By which I mean: the most extreme measures to control the power of foreign merchants are the richest in RPG potential, because they introduce more in-world rules that the Player Characters can exploit, or face, or sidestep, and they introduce more intersections between characters of all kinds, more potential for motives to collide, or strange bedfellows to cozy up. The Champagne Fairs, collecting "safe-conduct" revenues on certain ethnic groups, and using licenses to turn fair organizers into privatized tax collectors. Venice restricting foreign merchants to the Fondaco dei Tedeschi and assigning personal brokers to each foreign trader to keep an eye on them and oversee transactions. Bruges requiring that innkeepers record and report - daily - all foreign guests. And my favorite one of all, Paris requiring that foreign merchants bringing goods along the Seine to partner with a Parisian merchant who would share in their profits. That's just so ... RPG juicy, right there, shoving competing merchants together in a sitcom-worthy Odd Couple, by law.

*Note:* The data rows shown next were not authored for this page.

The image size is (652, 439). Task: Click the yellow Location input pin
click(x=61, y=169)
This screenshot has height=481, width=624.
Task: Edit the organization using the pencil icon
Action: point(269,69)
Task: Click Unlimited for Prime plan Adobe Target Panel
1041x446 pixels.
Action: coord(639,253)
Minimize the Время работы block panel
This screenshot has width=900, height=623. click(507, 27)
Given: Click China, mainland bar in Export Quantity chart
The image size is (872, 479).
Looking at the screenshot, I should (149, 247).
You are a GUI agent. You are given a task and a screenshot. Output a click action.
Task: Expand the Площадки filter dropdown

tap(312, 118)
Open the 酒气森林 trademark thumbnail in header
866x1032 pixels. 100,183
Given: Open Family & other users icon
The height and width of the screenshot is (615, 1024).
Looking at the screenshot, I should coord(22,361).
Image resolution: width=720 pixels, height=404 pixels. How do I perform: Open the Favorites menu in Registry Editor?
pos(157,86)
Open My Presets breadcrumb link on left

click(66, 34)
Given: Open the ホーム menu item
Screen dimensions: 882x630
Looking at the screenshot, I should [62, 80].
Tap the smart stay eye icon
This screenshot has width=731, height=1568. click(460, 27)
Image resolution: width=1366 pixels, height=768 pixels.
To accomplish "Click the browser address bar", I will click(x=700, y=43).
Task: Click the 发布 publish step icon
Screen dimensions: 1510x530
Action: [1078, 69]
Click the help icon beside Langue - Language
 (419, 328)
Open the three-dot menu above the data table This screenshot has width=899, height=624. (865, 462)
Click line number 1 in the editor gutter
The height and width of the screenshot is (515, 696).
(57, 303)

And of course, bits of all of these make their way into the design of Hammondal, and they'll boil and tangle with the city's other features and quirks and prejudices and priorities, some of which are cobbled together from entirely different pieces of history, or whatever comic book I just read.
Anyway, that stuff has me excited tonight, so while it's all still ... inchoate, incorporeal, Schrödinger's catlike ... it just felt like a fun thing to blog about as I wind down from tonight's writing and mapping. Here's the obligatory dump of recent Hammondal development imagery:
Some Bullets
- I recently re-read a CoC adventure published in 1987, where the PCs (in the 1920s) meet Legs Diamond, Irving Berlin, F. Scott Fitzgerald, and Dagon. For my usual GMing style, that's at least three famous NPCs too many. Now to decide which one to keep.
- I really need to do an article about my very favorite fantasy RPG city worldbooks sometime. There are about a half-dozen I hold as gold standards, and they loom large (in the best way possible) over Hammondal.
- I'm really digging Moon Knight on Disney+, and as usual I'm admiring the clever tweaks they've done bringing the character into live action. That said, since I was reading the 80s comics recently I have to ask: Since Layla speaks French, and we learn that right out of the gate, can someone give her a helicopter, please?
- I think it's time for me to gingerly tiptoe back into face-to-face gaming. Still being careful with the Covid, of course, because we're not out of those woods yet, but I do think it's time. I've been chatting with a few old friends here in Denver and prodding at the concept. But for the moment I'm sticking with audio gaming via Discord.